To follow https://github.com/gradle/native-platform/releases
However native-platform:0.21
is available on it's possible to play with some api like the terminal or files, e.g. :
try {
Terminals terminals = Native.get(Terminals.class);
var isTerminal = terminals.withAnsiOutput().isTerminal(Output.Stdout);
if (isTerminal) {
var terminal = terminals.withAnsiOutput().getTerminal(Output.Stdout);
terminal.write("Hello");
SECONDS.sleep(5);
terminal.cursorStartOfLine()
.clearToEndOfLine()
.bold().write("Bold hello")
.reset();
}
} catch (InterruptedException e) {
Thread.currentThread().interrupt();
}
Gradle's native-platform may not be a good fit after all.
Gradle's native-platform uses macOs's fsevents to handle file events, which does not pickup all file changes.
While looking at macOs tail
source code I found that it is based on BSD's kqueue and this mechanisms report correctly single file changes.
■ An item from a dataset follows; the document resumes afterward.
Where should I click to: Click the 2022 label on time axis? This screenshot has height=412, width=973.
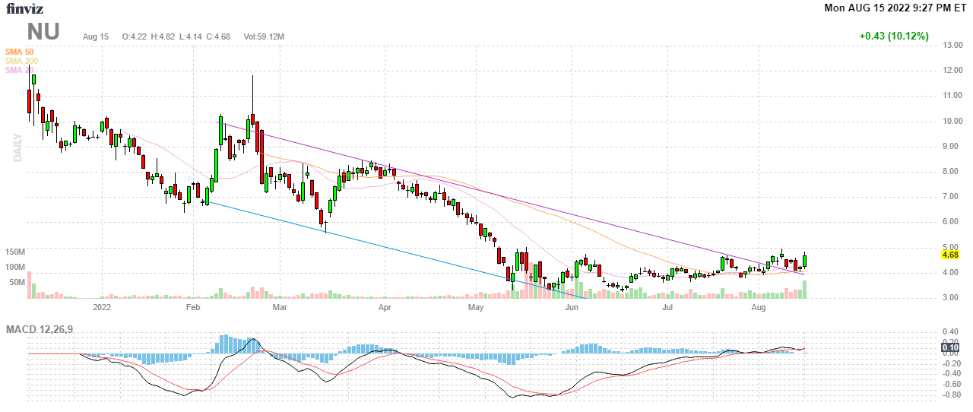click(102, 307)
This finding has been confirmed with the tool fswatch (it implements various way to watch files ; on macOS: fsevents, kqueue, or polling).
Reference issues :
- https://github.com/gradle/native-platform/issues/269
- https://github.com/emcrisostomo/fswatch/issues/265
Another idea would be to use JDK16's foreign linker incubator API to leverage kqueue (if JDK 16 is available). Or write a JNI / C code.